Dominique Bachelet is a senior climate change scientist and associate professor in Oregon State University, with over 38 years of education and work in the fields of climate change, fire, and ecology. She has worked to make science more accessible, by creating web based resources with various scientific organizations (e.g.Conservation Biology Institute, The Nature Conservancy). She returned to Oregon State University in 2017 but has continued her outreach work, getting valuable information to students, scientists, and scholars.

== Education and career ==
Bachelet spent most of her college time in France studying plant biology, ecology, and pathology. She earned DEUG B (Diplôme d'études universitaires générales) in 1976 in the Université des Sciences et Techniques. and a year later her bachelor's degree. In 1978 she completed a master's degree in plant biology and in 1979 finished her DEA (Diplôme d'études approfondies). Bachelet received her Ph.D. in 1983 in Colorado State University.

Bachelet served as a quantitative ecologist from 1988 to 1994 in Environmental Protection Agency's Environmental Research Lab in Corvallis. She started at Oregon State University in 1988, where she is an associate professor. While at OSU, she has also served as the director of climate change science from 2007 to 2008 in the Nature Conservancy, and then in 2009 she became the senior climate change scientist in the Conservation Biology Institute. From 2013 to 2015, Bachelet delivered dozens of presentations to environmental science organizations talking about climate change and its impacts on the ecosystem.

== Research ==
Bachelet is known for her work focusing on the impacts climate change and associated disturbances have on vegetation and carbon budgets, for example her work was part of the first dynamic global vegetation model MC1. Her contributions to the field of "climate change science, particularly using simulation modeling of ecosystem response to environmental change" were the basis for her election as a fellow to the American Association of the Advancement of Science. Her modeling work has been critical in advancing global fire models and understanding the multiple interactions between the biosphere and atmosphere.

Bachelet has been involved in a number of collaborative projects with Oregon State, Conservation Biology Institute, and data Basin, that are aimed at communicating climate change information to the community.

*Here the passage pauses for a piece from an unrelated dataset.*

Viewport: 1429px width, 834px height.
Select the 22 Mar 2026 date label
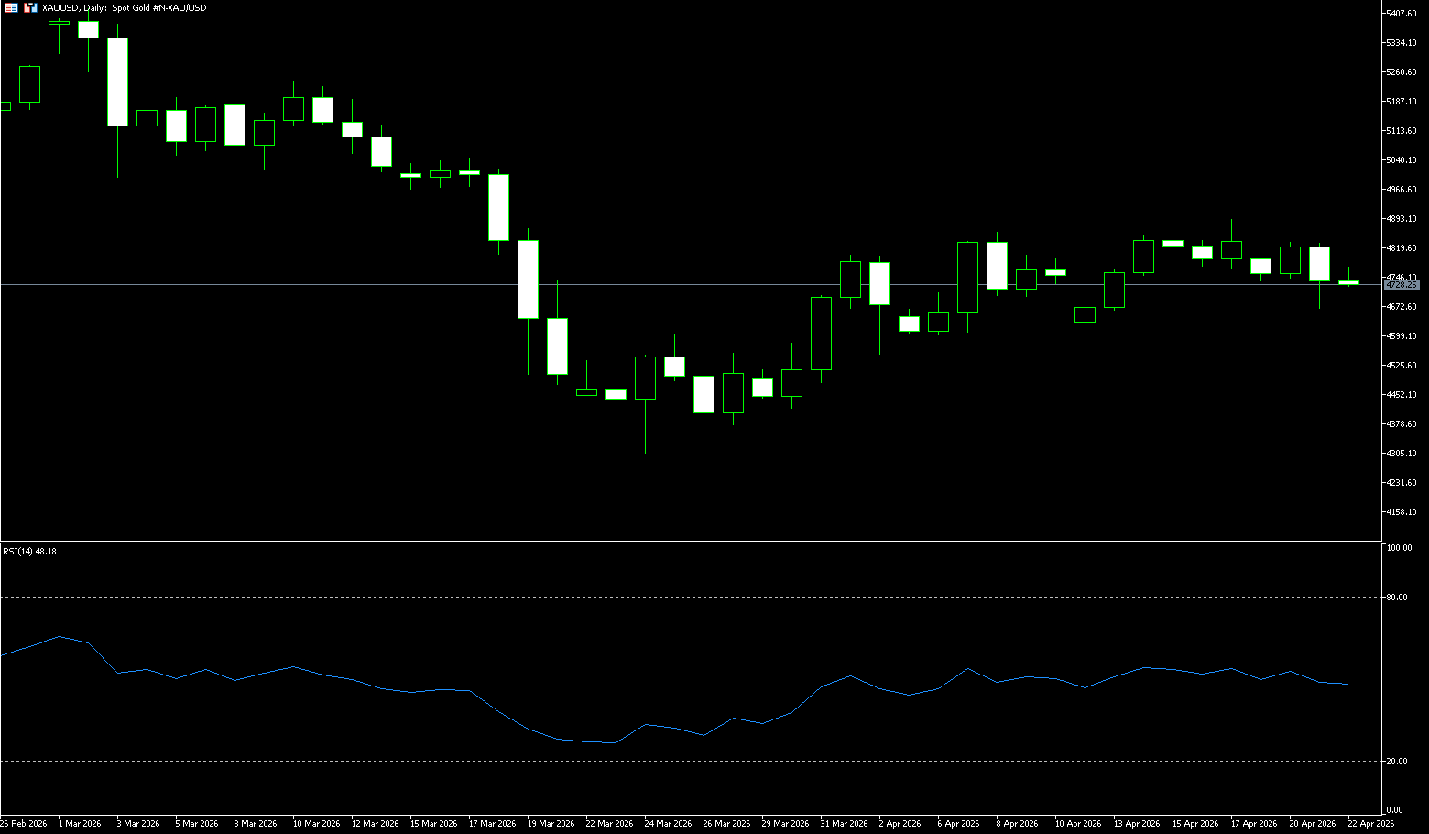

- Packaging Usable Climate Change Information for Sagebrush (2015)
- Climate-smart seedlot selection tool (2016), Creating Useful and Usable Climate Tools (2016)
- Sagebrush Managers and Climate Change Tools (2014)
- Creating a Soil Vulnerability Index to identify drought sensitive areas (2011 to 2013)
- Estimating carbon pools and fluxes using a DGVM with prescribed land use: MC1 contribution to the Land Carbon project (2012 to 2016)
- Integrated scenarios of climate, hydrology, and vegetation for the Northwest and Projecting Future Effects of Land Management, Natural Disturbance, and CO_{2} on Woody Encroachment in the Northern Great Plains in a Changing Climate (2012 to 2014)
- Soil Vulnerability to future climate in the Southern Rockies Landscape Conservation Cooperative, with implications for vegetation change and water cycle (2015)

== Awards ==
- American Association for the Advancement of Science Fellow, 2017
- At Oregon State University, she has earned 10, 20, and 25 Years Services Award for her contributions to campus.

== Personal life ==
Dominique Bachelet speaks both French and English. While often busy with her researches in the field, she enjoys outdoor activities like hiking, biking, and sea kayaking.